### What is required
Make an exact copy of the lines from the one holding "You are a computer-use" through the end of the entries below, both ends kept, and of nothing else. Exclude pictures.
__________
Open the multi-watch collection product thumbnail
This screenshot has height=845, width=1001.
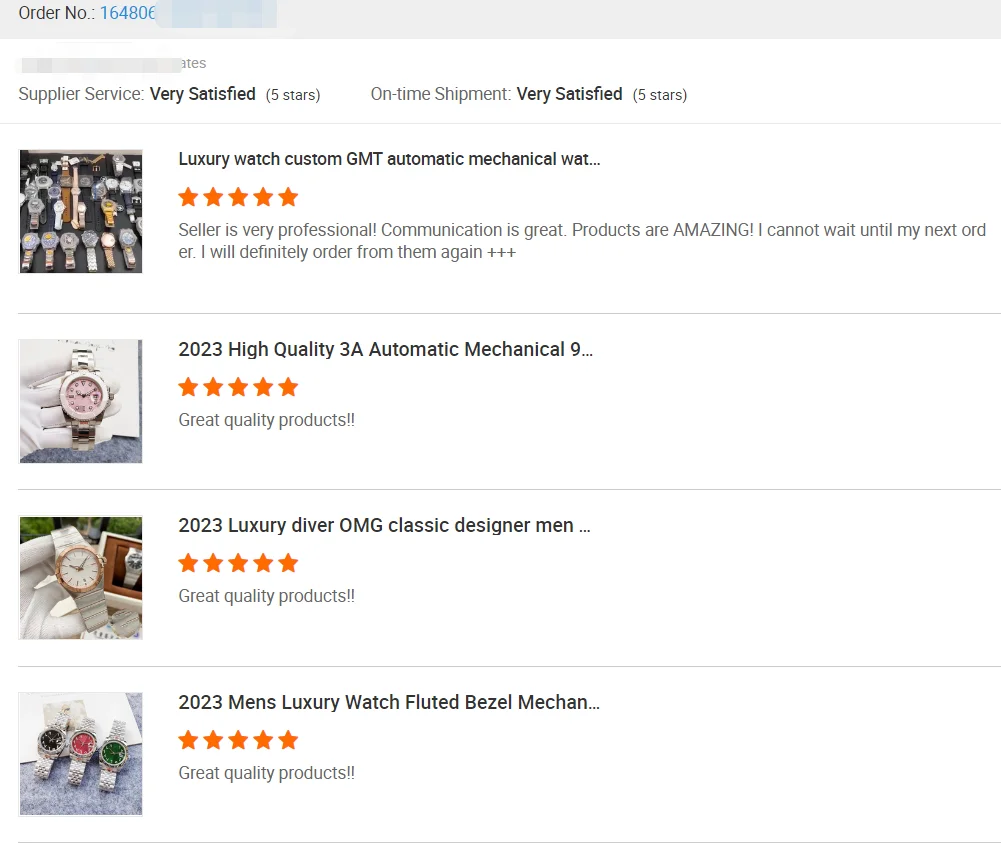click(x=81, y=211)
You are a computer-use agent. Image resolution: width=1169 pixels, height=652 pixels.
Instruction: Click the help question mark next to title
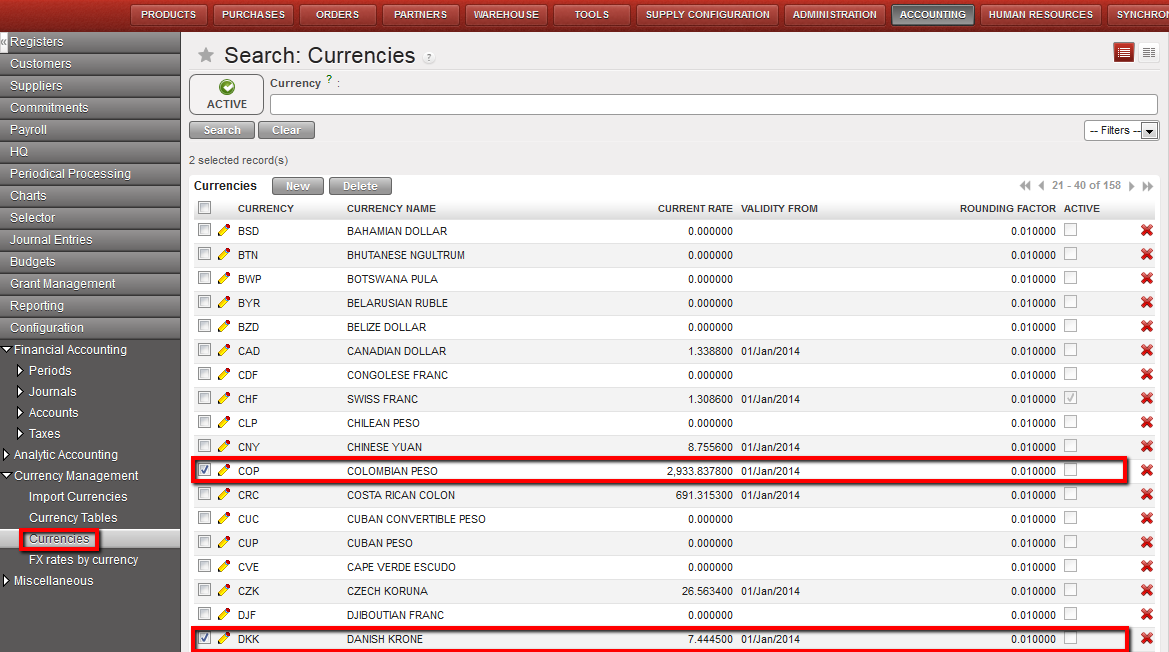tap(429, 58)
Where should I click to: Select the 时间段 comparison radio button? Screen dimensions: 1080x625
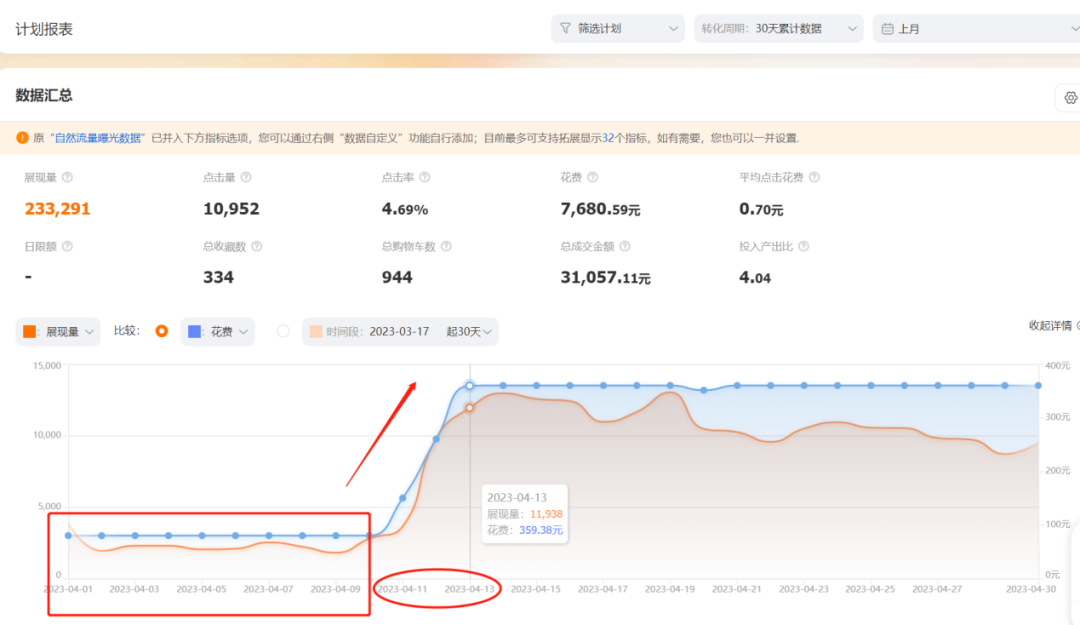(283, 331)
__________
### Answer for this exercise
You are a computer-use agent. Image resolution: width=1169 pixels, height=652 pixels.
Instruction: Click the help question mark next to title
tap(429, 58)
Where should I click to: Select the 时间段 comparison radio button? Screen dimensions: 1080x625
(283, 331)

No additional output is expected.